Defined contribution schemes are increasing members' retirement savings by using a combination of apathy and education to ensure high levels of contributions.
Schemes are already targeting members with segmented communication by text, email and drop-ins to educate them how increasing or reducing contributions will impact on their retirement income, and how colleagues benefited from raising their saving.
On another, highly effective track, some schemes keep a high matched default contribution which is ensuring a better retirement outcome for members through apathy.
Increased contributions are crucial for these schemes to provide members with an adequate retirement income, as DC schemes are commonly less rewarding than their defined benefit (DB) counterparts.
Segmenting your scheme
Zillah Bingley, head of workforce communication EMEA at Mercer, said schemes have a choice of a variety of communication strategies, which they should preface by segmenting members by demographic, behaviour or knowledge to make following communication worthwhile.

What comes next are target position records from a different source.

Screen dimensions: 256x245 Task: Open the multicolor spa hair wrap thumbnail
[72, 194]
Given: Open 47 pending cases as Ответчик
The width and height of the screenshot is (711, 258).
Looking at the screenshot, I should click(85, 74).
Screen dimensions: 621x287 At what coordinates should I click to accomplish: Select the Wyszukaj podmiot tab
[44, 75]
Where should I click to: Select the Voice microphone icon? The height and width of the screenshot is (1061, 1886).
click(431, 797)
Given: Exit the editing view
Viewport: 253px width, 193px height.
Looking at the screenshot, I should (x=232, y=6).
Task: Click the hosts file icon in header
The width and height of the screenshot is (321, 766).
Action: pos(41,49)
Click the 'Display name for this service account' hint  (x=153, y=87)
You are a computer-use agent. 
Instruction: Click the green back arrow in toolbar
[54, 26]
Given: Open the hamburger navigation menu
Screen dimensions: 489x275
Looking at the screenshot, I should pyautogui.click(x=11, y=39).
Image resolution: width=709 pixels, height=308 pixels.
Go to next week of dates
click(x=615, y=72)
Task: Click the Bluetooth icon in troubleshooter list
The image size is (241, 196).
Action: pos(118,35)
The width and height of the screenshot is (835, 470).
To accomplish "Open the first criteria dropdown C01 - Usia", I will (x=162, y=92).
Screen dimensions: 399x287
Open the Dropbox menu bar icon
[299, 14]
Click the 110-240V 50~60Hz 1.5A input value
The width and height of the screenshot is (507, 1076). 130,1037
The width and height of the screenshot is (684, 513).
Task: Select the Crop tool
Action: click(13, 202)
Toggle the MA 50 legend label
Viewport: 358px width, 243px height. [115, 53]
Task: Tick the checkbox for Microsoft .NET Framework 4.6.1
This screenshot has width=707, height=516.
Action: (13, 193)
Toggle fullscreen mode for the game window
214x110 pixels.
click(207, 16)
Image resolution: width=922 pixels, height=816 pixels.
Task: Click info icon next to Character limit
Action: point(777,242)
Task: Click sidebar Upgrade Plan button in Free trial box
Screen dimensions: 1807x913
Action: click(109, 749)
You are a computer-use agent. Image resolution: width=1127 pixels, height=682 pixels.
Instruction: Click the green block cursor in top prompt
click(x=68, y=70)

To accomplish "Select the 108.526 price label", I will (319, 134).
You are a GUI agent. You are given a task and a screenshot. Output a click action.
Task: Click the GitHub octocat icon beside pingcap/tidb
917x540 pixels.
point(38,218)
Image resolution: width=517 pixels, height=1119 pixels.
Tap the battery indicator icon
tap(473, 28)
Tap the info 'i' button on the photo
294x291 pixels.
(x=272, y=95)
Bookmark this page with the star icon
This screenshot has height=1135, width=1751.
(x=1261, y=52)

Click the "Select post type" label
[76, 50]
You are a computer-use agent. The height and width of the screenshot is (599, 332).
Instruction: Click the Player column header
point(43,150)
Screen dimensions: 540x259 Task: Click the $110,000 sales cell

She said: "Let's take the ones that aren't participating at all. We turn things into a kind of buy one, get one free. So if you contribute 3%, the company will contribute 5%, so you are getting an eight-for-three package."
Any other options such as retirement modellers should only be offered when schemes have done their homework on the kind of media used by those being targeted.
So, for one group of staff, face-to-face meetings and drop-in seminars could be more appropriate, where another group might prefer mobile information using handhelds and tablets.
Targeting communication
Lisa McEneny, communications consultant at Aon Hewitt, said one scheme client had sent varying text messages to eight different segments of the scheme membership.
The messages ask members whether they are interested in increasing their contributions, and provides a link to the their benefits portal.
She said: "The way they are segmented is if they are already paying contributions, to say, we know you are paying contributions, but did you know you could pay more to maximise contributions from the company?"
Another tactic popular with a handful of Aon Hewitt's DC scheme clients is the "someone like me" approach, where members are presented with the statement of a fellow employee who increased their contributions, and the proportion they gained from it.
Video: Learning from members' investment behaviour.
Communication can also be segmented according to the investment behaviour of different parts of the scheme, as explained by DCisions information director Maya Fernandez in the above video (from 03:14).
Using apathy
The British Airways Retirement Plan, the open, defined contribution (DC) part of the airline’s provision, takes advantage of member apathy, rather than relying on their engagement to drive saving.
The scheme, which is administered externally by consultants Towers Watson, brings in all members at the maximum level of contributions, meaning they have to make the conscious decision to lower this.
“The default contribution is the maximum, which is 5%,” said a scheme administrator at Towers Watson. “I think I have only had a couple of people who have asked to [reduce contributions].”
James Colegrave, senior consultant at Towers Watson, said the best route for schemes was to set their default at the highest level, and allow people to trade down.
He said: "Inertia generally means people do nothing. I have one client where they have quite a generous matching facility, but they default at full match, and surprise, surprise 90% of people remain at full match."
Focusing on retirement
The Pensions Regulator has published a response to its discussion paper on improving member outcomes for those with a DC pension.
“We propose to use the six elements as a basis for assessing the quality of a DC scheme, and we expect these elements to be key considerations for anyone offering a DC pension scheme,” said the response.
The six key elements of a good member outcome, in no priority of order:
Appropriate contribution decisions;
Appropriate investment decisions;
Appropriate decumulation decisions;
Effective and efficient administration;
Protection of assets;
Value for money.
The regulator’s governance survey had revealed the proportion of schemes which had never reviewed their retirement process actually increased between 15% and 17%, as did the proportion of those who did not know.
And only 1% of schemes surveyed believed the board “definitely should” do more to effectively manage the scheme’s retirement process.
Another 11% answered “probably should”, and 13% “possibly should”, meaning three quarters of schemes surveyed did not think there were any issues around retirement.
Fiona McDonagh, M&S technical manager and secretary to the DC committee, has called upon schemes to engage with members about their retirement date from the moment they enter the scheme.